**What to do**
Give again, word for word, each line below starting at the one that contains "الصوتيات (38, 66)" and ending at the one that contains "3 Razones para tener".

**Input data**

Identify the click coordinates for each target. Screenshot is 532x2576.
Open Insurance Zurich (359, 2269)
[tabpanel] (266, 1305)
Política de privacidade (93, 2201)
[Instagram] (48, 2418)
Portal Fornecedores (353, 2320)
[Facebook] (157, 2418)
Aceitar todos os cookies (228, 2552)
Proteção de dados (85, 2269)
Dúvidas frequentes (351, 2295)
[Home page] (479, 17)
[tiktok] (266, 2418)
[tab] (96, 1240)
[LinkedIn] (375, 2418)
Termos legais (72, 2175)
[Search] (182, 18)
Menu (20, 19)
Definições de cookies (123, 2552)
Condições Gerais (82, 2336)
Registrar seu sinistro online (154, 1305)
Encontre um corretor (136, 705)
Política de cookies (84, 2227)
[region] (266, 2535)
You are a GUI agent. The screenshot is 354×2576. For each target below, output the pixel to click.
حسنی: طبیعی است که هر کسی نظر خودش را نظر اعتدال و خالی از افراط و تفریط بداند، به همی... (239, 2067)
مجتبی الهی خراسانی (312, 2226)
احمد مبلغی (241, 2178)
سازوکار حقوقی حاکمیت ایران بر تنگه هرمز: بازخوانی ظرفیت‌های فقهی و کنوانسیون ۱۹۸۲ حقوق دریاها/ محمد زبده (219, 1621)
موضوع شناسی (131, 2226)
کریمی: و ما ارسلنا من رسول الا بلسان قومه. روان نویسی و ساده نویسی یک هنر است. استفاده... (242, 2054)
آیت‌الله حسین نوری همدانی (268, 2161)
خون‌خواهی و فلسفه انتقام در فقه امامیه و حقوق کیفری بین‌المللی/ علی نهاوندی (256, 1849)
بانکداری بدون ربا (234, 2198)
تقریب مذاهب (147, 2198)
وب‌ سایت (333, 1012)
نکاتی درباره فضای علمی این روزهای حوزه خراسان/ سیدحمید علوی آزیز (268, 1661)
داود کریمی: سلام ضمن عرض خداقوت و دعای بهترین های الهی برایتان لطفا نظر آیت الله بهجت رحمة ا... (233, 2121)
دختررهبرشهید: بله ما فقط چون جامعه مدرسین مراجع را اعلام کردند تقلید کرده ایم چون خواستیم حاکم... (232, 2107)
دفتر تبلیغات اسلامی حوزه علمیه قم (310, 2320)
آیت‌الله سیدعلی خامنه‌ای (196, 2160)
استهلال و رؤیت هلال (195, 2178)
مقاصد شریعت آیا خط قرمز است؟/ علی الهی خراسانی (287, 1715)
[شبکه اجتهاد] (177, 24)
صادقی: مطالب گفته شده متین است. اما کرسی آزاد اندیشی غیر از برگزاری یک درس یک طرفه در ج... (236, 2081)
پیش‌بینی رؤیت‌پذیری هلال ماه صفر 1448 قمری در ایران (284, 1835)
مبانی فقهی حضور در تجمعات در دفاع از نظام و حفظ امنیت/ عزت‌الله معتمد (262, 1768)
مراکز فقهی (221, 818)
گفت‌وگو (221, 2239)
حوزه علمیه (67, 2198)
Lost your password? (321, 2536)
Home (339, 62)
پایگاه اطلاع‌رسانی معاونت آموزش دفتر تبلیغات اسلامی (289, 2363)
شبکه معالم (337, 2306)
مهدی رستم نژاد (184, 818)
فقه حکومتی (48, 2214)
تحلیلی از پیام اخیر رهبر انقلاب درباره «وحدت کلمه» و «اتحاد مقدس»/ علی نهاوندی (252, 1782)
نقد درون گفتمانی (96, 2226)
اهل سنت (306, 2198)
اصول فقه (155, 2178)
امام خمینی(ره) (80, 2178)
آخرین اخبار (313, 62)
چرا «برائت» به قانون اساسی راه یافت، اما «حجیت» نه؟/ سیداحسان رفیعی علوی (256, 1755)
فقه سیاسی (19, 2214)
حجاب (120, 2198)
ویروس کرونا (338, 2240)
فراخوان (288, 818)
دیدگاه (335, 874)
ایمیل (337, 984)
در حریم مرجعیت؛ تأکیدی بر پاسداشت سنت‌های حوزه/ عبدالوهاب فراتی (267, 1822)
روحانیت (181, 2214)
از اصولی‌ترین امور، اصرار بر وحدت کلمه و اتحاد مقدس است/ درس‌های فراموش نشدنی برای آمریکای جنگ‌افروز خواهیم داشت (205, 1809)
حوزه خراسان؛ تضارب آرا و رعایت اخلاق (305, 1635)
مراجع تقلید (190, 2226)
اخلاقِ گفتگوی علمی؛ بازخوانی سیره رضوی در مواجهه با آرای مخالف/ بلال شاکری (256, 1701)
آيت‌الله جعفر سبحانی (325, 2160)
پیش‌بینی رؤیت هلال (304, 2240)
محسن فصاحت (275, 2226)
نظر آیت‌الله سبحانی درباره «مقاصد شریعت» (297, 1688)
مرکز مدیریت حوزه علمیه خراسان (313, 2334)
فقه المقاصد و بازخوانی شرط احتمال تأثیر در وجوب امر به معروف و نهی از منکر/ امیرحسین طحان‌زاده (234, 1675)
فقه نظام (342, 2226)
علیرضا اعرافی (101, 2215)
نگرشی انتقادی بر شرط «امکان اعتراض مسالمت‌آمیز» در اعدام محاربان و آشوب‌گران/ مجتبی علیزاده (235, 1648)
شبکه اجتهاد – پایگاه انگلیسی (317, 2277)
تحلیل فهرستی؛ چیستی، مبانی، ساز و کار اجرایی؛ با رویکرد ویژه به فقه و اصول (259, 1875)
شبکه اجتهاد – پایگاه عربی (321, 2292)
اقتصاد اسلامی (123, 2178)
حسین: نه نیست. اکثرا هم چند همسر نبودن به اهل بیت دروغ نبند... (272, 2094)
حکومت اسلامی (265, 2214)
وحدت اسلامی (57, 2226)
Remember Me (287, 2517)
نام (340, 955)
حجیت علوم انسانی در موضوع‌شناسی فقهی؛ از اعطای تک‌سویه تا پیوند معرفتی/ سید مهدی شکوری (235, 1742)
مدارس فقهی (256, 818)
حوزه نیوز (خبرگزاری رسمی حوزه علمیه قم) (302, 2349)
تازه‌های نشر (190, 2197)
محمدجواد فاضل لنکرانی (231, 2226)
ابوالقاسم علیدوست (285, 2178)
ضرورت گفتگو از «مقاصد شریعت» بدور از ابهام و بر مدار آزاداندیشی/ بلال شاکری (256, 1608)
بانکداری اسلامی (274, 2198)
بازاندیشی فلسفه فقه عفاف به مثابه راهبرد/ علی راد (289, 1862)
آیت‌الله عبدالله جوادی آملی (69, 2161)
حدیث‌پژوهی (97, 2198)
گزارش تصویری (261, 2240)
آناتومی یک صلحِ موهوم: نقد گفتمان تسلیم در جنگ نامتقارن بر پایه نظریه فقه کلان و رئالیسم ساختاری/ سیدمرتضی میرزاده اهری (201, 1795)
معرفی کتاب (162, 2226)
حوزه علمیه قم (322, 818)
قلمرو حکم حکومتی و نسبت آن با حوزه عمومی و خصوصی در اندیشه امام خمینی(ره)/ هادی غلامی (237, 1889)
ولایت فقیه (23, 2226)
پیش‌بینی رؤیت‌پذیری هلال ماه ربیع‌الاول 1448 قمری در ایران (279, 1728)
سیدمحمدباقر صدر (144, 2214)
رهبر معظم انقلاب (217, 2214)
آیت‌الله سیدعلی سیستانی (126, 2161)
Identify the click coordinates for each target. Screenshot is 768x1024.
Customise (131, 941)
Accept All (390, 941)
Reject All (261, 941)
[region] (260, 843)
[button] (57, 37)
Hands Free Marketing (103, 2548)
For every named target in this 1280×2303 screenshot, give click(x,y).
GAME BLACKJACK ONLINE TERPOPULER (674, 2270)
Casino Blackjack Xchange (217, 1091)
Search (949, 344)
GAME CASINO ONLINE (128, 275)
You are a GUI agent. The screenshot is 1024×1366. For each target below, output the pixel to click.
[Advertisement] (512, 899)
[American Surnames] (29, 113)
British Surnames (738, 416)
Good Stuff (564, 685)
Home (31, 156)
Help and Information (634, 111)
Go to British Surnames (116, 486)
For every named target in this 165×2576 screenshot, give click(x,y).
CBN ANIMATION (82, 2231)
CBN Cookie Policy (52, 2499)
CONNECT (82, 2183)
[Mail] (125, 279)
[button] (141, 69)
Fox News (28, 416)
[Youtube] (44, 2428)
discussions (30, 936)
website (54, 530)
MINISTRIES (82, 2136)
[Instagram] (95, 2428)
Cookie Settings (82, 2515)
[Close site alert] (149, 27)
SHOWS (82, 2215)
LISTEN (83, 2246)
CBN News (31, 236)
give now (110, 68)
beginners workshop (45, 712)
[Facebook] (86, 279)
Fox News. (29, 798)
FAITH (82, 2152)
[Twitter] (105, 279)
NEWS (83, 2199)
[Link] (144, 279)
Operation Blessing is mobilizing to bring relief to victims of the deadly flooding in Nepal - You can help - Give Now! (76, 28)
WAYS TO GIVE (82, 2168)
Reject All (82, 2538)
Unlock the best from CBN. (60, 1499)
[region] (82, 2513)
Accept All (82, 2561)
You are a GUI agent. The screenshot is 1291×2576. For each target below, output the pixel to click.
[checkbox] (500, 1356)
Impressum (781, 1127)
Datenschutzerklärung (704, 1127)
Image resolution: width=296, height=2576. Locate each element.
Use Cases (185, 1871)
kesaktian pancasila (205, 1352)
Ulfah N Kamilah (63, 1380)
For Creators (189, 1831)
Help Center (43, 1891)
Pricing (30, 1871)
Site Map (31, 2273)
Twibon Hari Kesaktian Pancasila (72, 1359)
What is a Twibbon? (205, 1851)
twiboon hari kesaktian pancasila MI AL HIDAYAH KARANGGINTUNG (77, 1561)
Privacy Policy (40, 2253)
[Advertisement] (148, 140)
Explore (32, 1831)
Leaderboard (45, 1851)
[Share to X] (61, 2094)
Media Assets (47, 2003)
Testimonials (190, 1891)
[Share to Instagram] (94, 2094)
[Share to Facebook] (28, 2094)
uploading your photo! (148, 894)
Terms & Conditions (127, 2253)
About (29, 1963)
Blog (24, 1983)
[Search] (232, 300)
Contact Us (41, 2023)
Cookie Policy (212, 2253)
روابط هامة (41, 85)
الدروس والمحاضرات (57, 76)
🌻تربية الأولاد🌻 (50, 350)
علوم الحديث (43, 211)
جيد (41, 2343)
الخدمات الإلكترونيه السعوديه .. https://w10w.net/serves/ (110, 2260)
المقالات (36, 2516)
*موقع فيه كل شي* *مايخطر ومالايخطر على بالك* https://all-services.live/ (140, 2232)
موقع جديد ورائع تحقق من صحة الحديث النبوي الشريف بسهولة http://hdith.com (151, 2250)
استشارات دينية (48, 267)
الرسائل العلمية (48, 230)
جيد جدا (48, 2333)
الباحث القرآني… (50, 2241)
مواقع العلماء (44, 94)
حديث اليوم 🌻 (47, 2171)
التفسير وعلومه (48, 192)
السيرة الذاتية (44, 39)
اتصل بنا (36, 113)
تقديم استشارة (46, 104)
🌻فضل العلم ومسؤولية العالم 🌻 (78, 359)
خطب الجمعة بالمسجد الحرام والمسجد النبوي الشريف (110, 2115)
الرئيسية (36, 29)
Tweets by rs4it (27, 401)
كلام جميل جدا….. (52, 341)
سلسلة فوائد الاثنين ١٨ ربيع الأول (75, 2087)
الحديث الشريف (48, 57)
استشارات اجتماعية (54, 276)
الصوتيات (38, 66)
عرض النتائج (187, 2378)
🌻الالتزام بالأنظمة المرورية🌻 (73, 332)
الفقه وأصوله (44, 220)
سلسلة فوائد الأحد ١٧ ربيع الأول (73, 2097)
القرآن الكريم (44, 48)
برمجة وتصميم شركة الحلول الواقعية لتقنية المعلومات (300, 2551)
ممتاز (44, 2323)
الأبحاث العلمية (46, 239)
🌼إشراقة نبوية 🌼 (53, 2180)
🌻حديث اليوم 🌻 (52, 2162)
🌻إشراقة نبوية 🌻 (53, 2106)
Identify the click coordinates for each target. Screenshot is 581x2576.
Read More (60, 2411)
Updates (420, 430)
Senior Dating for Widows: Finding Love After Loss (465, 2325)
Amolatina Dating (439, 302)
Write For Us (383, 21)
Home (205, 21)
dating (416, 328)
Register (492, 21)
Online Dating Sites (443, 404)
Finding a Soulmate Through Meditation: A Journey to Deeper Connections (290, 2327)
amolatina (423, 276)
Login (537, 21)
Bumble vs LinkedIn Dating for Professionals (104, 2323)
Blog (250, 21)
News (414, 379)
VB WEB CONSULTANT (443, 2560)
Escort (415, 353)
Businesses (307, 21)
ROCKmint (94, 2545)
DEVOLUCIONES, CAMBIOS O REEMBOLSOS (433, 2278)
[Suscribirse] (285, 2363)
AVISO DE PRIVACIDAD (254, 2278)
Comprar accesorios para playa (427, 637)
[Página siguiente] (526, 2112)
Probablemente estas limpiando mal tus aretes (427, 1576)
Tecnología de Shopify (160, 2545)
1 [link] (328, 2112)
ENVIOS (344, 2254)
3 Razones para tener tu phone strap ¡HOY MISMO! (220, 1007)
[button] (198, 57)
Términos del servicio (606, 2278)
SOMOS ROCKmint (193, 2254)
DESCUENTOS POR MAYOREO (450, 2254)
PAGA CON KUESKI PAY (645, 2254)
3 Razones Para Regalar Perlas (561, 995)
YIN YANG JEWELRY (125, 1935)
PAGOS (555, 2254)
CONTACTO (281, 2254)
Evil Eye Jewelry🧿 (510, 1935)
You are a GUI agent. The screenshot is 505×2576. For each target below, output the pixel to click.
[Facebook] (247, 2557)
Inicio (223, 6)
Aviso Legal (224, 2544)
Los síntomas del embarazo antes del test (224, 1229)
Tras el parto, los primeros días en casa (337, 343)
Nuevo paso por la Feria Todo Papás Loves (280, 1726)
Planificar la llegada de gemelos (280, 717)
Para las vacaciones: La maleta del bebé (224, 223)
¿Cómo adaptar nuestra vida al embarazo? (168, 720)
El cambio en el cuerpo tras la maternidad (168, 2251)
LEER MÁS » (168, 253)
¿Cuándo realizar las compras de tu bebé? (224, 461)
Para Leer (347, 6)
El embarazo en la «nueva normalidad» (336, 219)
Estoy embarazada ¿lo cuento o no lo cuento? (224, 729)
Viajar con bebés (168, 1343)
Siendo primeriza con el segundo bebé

**Your response**
الصوتيات (38, 66)
عرض النتائج (187, 2378)
🌻الالتزام بالأنظمة المرورية🌻 (73, 332)
الفقه وأصوله (44, 220)
سلسلة فوائد الأحد ١٧ ربيع الأول (73, 2097)
القرآن الكريم (44, 48)
برمجة وتصميم شركة الحلول الواقعية لتقنية المعلومات (300, 2551)
ممتاز (44, 2323)
الأبحاث العلمية (46, 239)
🌼إشراقة نبوية 🌼 (53, 2180)
🌻حديث اليوم 🌻 (52, 2162)
🌻إشراقة نبوية 🌻 (53, 2106)
Identify the click coordinates for each target. Screenshot is 581x2576.
Read More (60, 2411)
Updates (420, 430)
Senior Dating for Widows: Finding Love After Loss (465, 2325)
Amolatina Dating (439, 302)
Write For Us (383, 21)
Home (205, 21)
dating (416, 328)
Register (492, 21)
Online Dating Sites (443, 404)
Finding a Soulmate Through Meditation: A Journey to Deeper Connections (290, 2327)
amolatina (423, 276)
Login (537, 21)
Bumble vs LinkedIn Dating for Professionals (104, 2323)
Blog (250, 21)
News (414, 379)
VB WEB CONSULTANT (443, 2560)
Escort (415, 353)
Businesses (307, 21)
ROCKmint (94, 2545)
DEVOLUCIONES, CAMBIOS O REEMBOLSOS (433, 2278)
[Suscribirse] (285, 2363)
AVISO DE PRIVACIDAD (254, 2278)
Comprar accesorios para playa (427, 637)
[Página siguiente] (526, 2112)
Probablemente estas limpiando mal tus aretes (427, 1576)
Tecnología de Shopify (160, 2545)
1 [link] (328, 2112)
ENVIOS (344, 2254)
3 Razones para tener tu phone strap ¡HOY MISMO! (220, 1007)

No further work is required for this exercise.